Yukarıda bahsi geçen mevzuat hükümleri gereğince, sağlık merkezlerinde devamlı olarak kullanılacak olan ve genellik arz eden 71 ve 47 kalem (kutu, adet, paket ve şişe birimleri bazında) malzemenin doğrudan temin ile alınması ihale mevzuatı temel ilkeleri ile bağdaşmamaktadır. Söz konusu alımların yapılmasında -hastaya özgü alımlar olmadığı için- temel ihale usullerinin tercih edilmesi rekabet, ihtiyaçların uygun şartlarla karşılanması ve
kaynakların verimli kullanılması ilkeleri açısından daha doğru olacaktır.
Yukarıda yer alan denetim tespiti üzerine İdare tarafından; alınan tıbbi sarf malzemelerinin çoğunluğunun belli süre içinde kullanılması zorunluluğundan dolayı stoklanması ekonomik olmayan malzemeleri kapsadığı, bu nedenle doğrudan temin usulünün kullanıldığı, bazı tıbbi sarf malzemelerin bu özelliği taşımadığının İdarece tespit edildiği, bundan sonraki tıbbi sarf malzeme alımlarında denetim tespitlerine dikkat edilerek gerekli özenin gösterileceği ifade edilmiştir.

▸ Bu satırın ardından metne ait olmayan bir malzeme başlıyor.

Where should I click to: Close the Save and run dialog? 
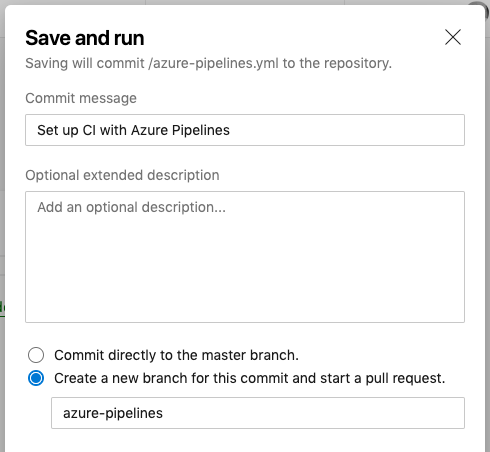tap(453, 37)
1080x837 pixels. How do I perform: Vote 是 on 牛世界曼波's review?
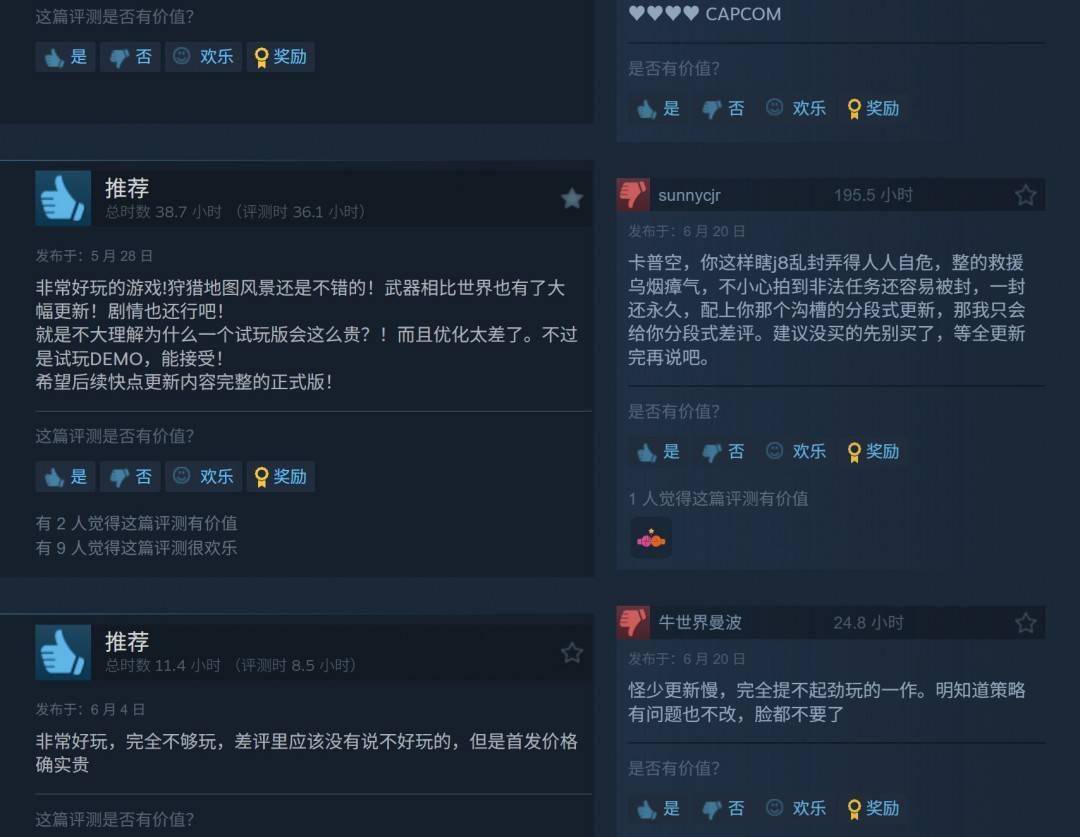tap(658, 809)
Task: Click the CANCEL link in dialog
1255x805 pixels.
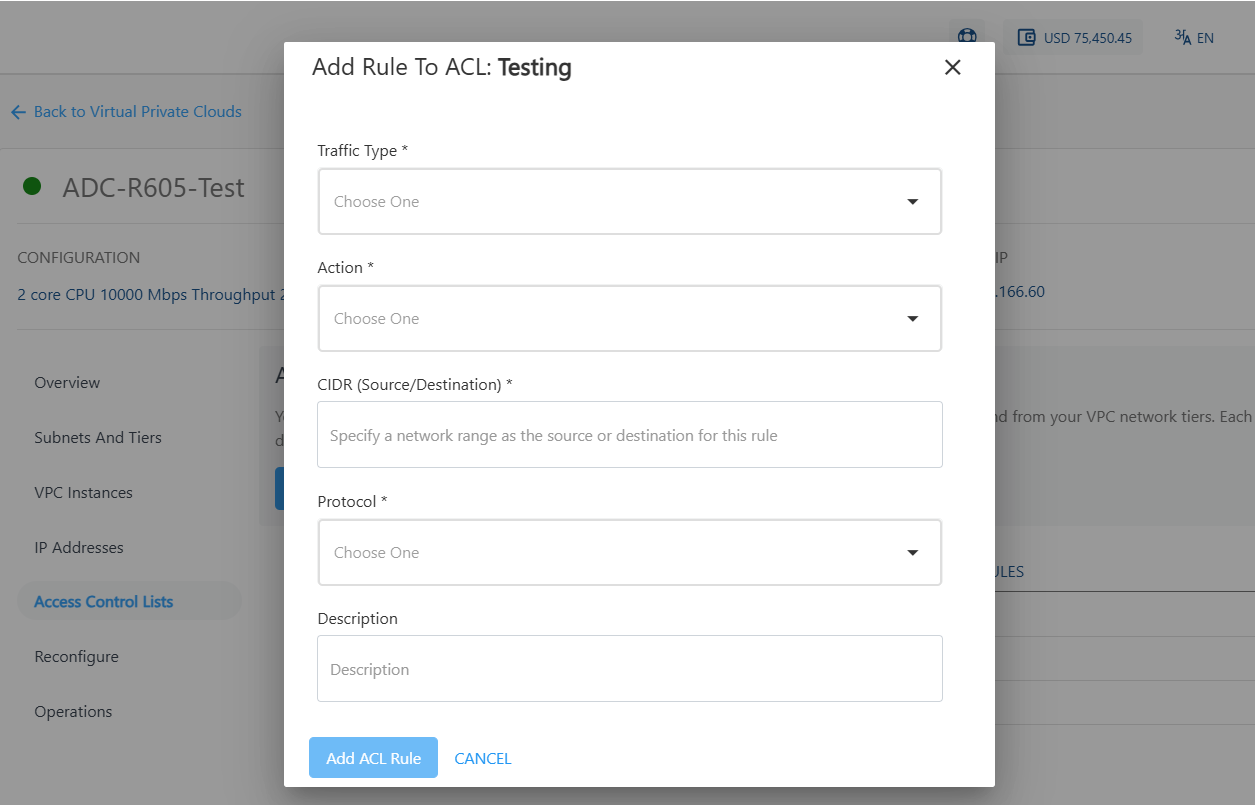Action: pyautogui.click(x=483, y=758)
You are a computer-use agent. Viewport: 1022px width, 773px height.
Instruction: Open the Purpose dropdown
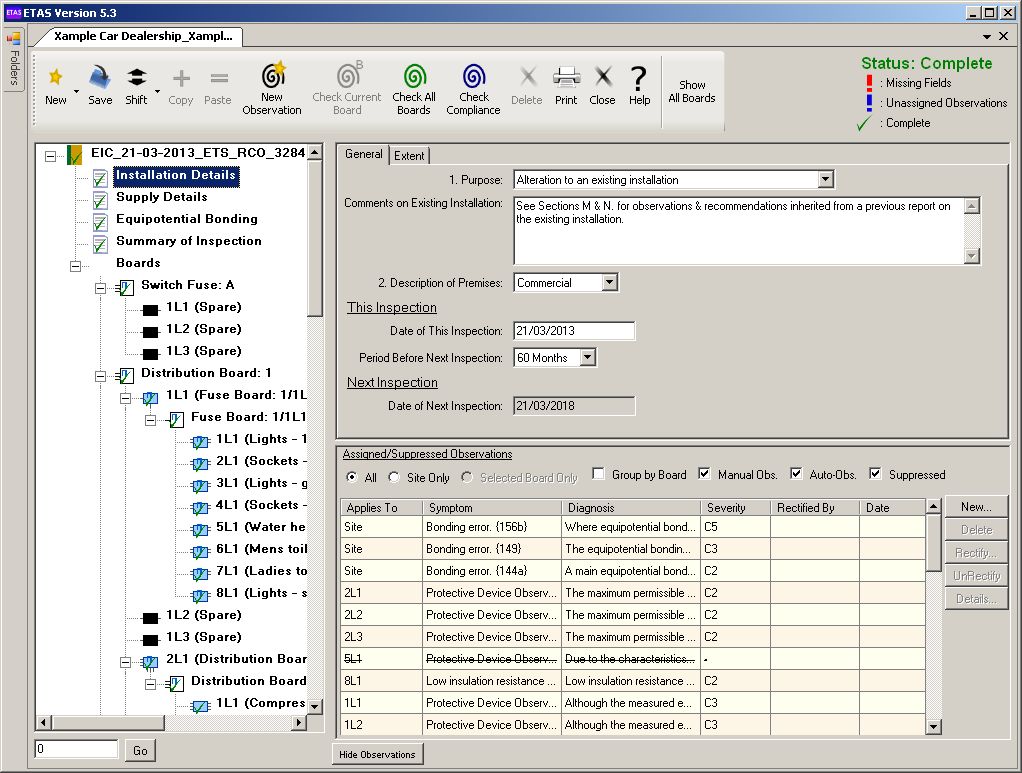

Her ne kadar İdare tarafından alınan malzemelerin çoğunluğunun belli süre içinde kullanılması zorunluluğundan dolayı stoklanması ekonomik olmayan malzemeleri kapsadığı ifade edilse de bu kriter tek başına yeterli değildir. Zira alımların söz konusu kriteri sağlamasının yanında aynı zamanda ilaç, aşı, serum, anti-serum, kan ve kan ürünleri olması gerekmektedir. Ancak, alımlar incelendiğinde ilaç, aşı, serum, anti-serum, kan ve kan ürünlerine rastlanılmamıştır.
Buna göre, tercih edilecek alım usullerinin belirlenmesinde 4734 sayılı Kanun’un temel ilkelerinin gözetilmesi, doğrudan temin yönteminin ancak Kanun’da belirtilen istisnai haller tam olarak vuku bulduğunda uygulanması gerekmektedir.